Saved data entries:

= = = =

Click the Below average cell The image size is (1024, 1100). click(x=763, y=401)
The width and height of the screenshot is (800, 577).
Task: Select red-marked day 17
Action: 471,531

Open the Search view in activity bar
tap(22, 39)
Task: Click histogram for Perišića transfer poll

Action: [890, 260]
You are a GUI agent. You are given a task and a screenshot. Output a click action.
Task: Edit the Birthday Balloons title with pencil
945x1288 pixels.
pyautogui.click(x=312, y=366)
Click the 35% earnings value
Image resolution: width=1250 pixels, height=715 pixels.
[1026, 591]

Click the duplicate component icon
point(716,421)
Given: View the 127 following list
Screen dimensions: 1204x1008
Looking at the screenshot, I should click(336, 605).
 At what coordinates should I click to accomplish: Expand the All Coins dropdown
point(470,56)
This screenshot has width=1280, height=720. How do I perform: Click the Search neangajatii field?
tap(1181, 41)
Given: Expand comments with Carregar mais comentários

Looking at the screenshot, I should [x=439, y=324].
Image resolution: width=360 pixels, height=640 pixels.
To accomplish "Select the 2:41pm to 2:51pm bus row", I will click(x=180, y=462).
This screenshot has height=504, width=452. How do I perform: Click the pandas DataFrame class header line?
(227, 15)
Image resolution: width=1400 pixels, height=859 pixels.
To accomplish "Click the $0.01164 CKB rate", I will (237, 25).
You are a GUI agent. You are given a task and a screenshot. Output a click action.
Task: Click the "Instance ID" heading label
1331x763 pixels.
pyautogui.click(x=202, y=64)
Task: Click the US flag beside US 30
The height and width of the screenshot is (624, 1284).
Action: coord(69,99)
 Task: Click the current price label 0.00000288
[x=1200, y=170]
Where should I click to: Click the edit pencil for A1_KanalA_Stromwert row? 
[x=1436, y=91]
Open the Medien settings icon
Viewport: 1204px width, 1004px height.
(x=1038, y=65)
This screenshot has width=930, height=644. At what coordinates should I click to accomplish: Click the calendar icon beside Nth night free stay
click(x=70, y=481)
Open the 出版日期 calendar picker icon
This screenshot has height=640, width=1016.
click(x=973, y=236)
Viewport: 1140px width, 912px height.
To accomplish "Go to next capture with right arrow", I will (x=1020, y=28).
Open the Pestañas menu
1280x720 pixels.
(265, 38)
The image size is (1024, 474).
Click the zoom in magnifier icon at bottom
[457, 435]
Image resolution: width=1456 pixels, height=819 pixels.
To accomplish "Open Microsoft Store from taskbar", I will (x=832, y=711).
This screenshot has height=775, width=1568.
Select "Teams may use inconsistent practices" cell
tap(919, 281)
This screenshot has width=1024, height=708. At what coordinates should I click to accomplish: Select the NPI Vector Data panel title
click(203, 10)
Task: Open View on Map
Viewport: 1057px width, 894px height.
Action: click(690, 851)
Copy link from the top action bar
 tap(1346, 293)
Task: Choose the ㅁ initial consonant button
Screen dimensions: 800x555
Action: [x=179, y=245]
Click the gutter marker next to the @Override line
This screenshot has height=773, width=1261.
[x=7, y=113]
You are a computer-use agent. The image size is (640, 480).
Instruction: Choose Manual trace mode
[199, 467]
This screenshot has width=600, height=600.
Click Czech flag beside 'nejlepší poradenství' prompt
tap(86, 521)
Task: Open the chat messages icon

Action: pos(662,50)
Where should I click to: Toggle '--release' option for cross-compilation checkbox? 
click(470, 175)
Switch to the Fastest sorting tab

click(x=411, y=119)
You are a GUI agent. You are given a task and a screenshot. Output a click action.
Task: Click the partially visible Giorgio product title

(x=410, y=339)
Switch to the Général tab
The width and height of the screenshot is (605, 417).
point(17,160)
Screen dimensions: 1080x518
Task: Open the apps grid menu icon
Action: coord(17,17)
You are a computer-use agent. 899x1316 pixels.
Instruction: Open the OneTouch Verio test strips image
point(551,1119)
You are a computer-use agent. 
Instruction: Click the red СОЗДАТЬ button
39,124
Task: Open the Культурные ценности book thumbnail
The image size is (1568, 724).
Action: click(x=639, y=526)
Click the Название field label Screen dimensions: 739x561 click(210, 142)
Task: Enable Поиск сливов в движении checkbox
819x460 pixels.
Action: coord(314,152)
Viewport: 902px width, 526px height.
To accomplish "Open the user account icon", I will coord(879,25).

= = = =

THE PROBLEM
Retype every entry exactly as it stands.

OUTPUT OF THE EXERCISE
Click the Below average cell The image size is (1024, 1100). click(x=763, y=401)
The width and height of the screenshot is (800, 577).
Task: Select red-marked day 17
Action: 471,531

Open the Search view in activity bar
tap(22, 39)
Task: Click histogram for Perišića transfer poll

Action: [890, 260]
You are a GUI agent. You are given a task and a screenshot. Output a click action.
Task: Edit the Birthday Balloons title with pencil
945x1288 pixels.
pyautogui.click(x=312, y=366)
Click the 35% earnings value
Image resolution: width=1250 pixels, height=715 pixels.
[1026, 591]

Click the duplicate component icon
point(716,421)
Given: View the 127 following list
Screen dimensions: 1204x1008
Looking at the screenshot, I should click(336, 605).
 At what coordinates should I click to accomplish: Expand the All Coins dropdown
point(470,56)
This screenshot has width=1280, height=720. How do I perform: Click the Search neangajatii field?
tap(1181, 41)
Given: Expand comments with Carregar mais comentários

Looking at the screenshot, I should [x=439, y=324].
Image resolution: width=360 pixels, height=640 pixels.
To accomplish "Select the 2:41pm to 2:51pm bus row", I will click(x=180, y=462).
This screenshot has height=504, width=452. How do I perform: Click the pandas DataFrame class header line?
(227, 15)
Image resolution: width=1400 pixels, height=859 pixels.
To accomplish "Click the $0.01164 CKB rate", I will (237, 25).
You are a GUI agent. You are given a task and a screenshot. Output a click action.
Task: Click the "Instance ID" heading label
1331x763 pixels.
pyautogui.click(x=202, y=64)
Task: Click the US flag beside US 30
The height and width of the screenshot is (624, 1284).
Action: coord(69,99)
 Task: Click the current price label 0.00000288
[x=1200, y=170]
Where should I click to: Click the edit pencil for A1_KanalA_Stromwert row? 
[x=1436, y=91]
Open the Medien settings icon
Viewport: 1204px width, 1004px height.
(x=1038, y=65)
This screenshot has width=930, height=644. At what coordinates should I click to accomplish: Click the calendar icon beside Nth night free stay
click(x=70, y=481)
Open the 出版日期 calendar picker icon
This screenshot has height=640, width=1016.
click(x=973, y=236)
Viewport: 1140px width, 912px height.
To accomplish "Go to next capture with right arrow", I will (x=1020, y=28).
Open the Pestañas menu
1280x720 pixels.
(265, 38)
The image size is (1024, 474).
Click the zoom in magnifier icon at bottom
[457, 435]
Image resolution: width=1456 pixels, height=819 pixels.
To accomplish "Open Microsoft Store from taskbar", I will (x=832, y=711).
This screenshot has height=775, width=1568.
Select "Teams may use inconsistent practices" cell
tap(919, 281)
This screenshot has width=1024, height=708. At what coordinates should I click to accomplish: Select the NPI Vector Data panel title
click(203, 10)
Task: Open View on Map
Viewport: 1057px width, 894px height.
Action: click(690, 851)
Copy link from the top action bar
 tap(1346, 293)
Task: Choose the ㅁ initial consonant button
Screen dimensions: 800x555
Action: [x=179, y=245]
Click the gutter marker next to the @Override line
This screenshot has height=773, width=1261.
[x=7, y=113]
You are a computer-use agent. The image size is (640, 480).
Instruction: Choose Manual trace mode
[199, 467]
This screenshot has width=600, height=600.
Click Czech flag beside 'nejlepší poradenství' prompt
tap(86, 521)
Task: Open the chat messages icon

Action: pos(662,50)
Where should I click to: Toggle '--release' option for cross-compilation checkbox? 
click(470, 175)
Switch to the Fastest sorting tab

click(x=411, y=119)
You are a GUI agent. You are given a task and a screenshot. Output a click action.
Task: Click the partially visible Giorgio product title

(x=410, y=339)
Switch to the Général tab
The width and height of the screenshot is (605, 417).
point(17,160)
Screen dimensions: 1080x518
Task: Open the apps grid menu icon
Action: coord(17,17)
You are a computer-use agent. 899x1316 pixels.
Instruction: Open the OneTouch Verio test strips image
point(551,1119)
You are a computer-use agent. 
Instruction: Click the red СОЗДАТЬ button
39,124
Task: Open the Культурные ценности book thumbnail
The image size is (1568, 724).
Action: click(x=639, y=526)
Click the Название field label Screen dimensions: 739x561 click(210, 142)
Task: Enable Поиск сливов в движении checkbox
819x460 pixels.
Action: coord(314,152)
Viewport: 902px width, 526px height.
To accomplish "Open the user account icon", I will coord(879,25).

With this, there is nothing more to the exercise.